Fork on a plate with a Caesar salad.

Though most people buy Caesar salad dressing in a bottle, homemade is incredibly easy to make and tastes so much better than store-bought. There are many variations, but this rich and creamy version is the one my whole family loves. It’s not too garlicky and not too fishy – it’s just right. Unlike authentic Caesar dressings which are made with olive oil and thickened with raw eggs, this one has a mayonnaise base, which means you don’t have to worry if you’re squeamish about raw eggs. My kids love this dressing so much that they’ve learned to make it themselves. They don’t even wait for me to make a salad; while I cook dinner, they sit at the kitchen table with a big heart of romaine and dip the leaves in.

This recipe is part of my classic salad dressing collection, which includes go-to recipes for oil and vinegar based dressings, like vinaigrette and balsamic vinaigrette, as well as creamy dressings, such as buttermilk ranch dressing and blue cheese dressing, which are typically made with mayonnaise and dairy products.

What You’ll Need To Make Caesar Salad Dressing

how to make caesar salad

Instead of whole anchovies, I use anchovy paste — makes it easy, especially if you’re squeamish about anchovies (just hold your nose and add it in; the dressing needs every last bit to taste like the real deal!)

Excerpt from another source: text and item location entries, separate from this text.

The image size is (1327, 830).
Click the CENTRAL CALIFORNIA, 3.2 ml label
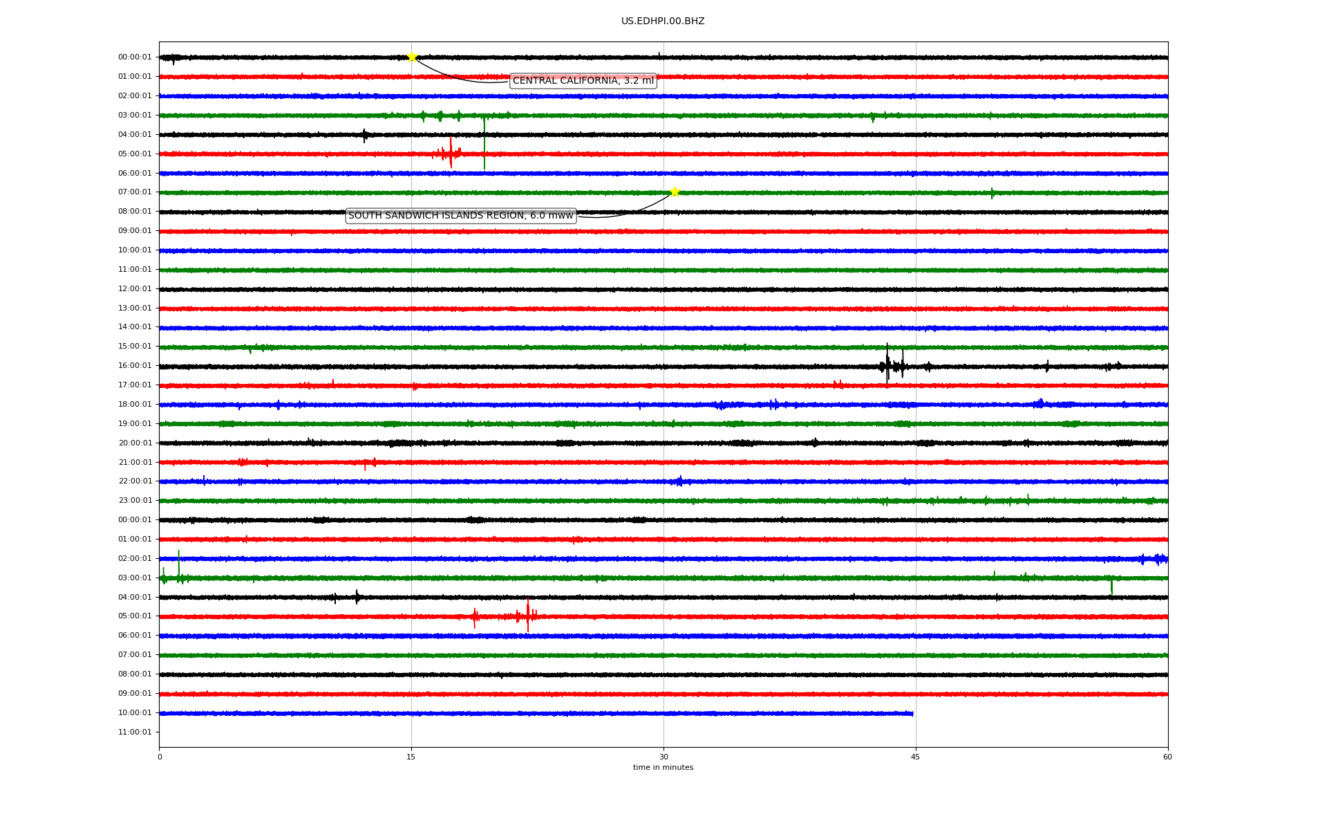click(583, 81)
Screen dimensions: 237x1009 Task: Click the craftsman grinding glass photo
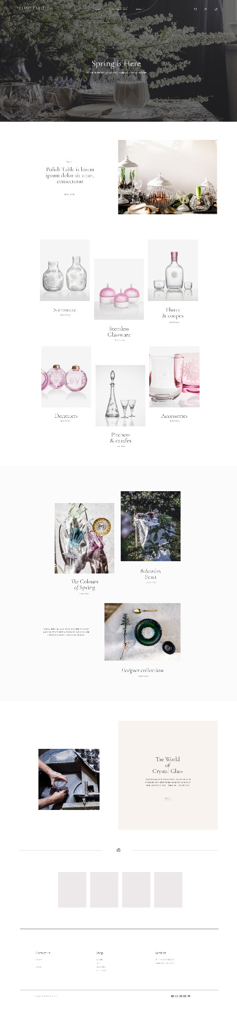tap(69, 779)
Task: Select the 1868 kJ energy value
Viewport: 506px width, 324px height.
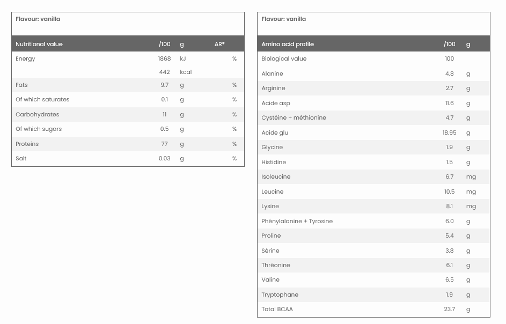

For the cheese, it’s important to use imported Parmigiano-Reggiano from Italy; domestic Parmesan pales in comparison. You can always tell if it’s authentic by looking at the rind, which is embossed with the name over and over. If the cheese is already grated, it should be labeled “Parmigiano-Reggiano,” not “Parmesan.”

Step-by-Step Instructions

Begin by whisking together the garlic, anchovy paste, lemon juice, Dijon mustard, and Worcestershire sauce.

how to make caesar salad dressing

Next, whisk in the mayonnaise, Parmigiano-Reggiano, salt, and pepper.

how to make caesar salad dressing

The dressing will keep well in the fridge for about a week. For a main course Caesar, try pairing this with my best grilled chicken. Enjoy!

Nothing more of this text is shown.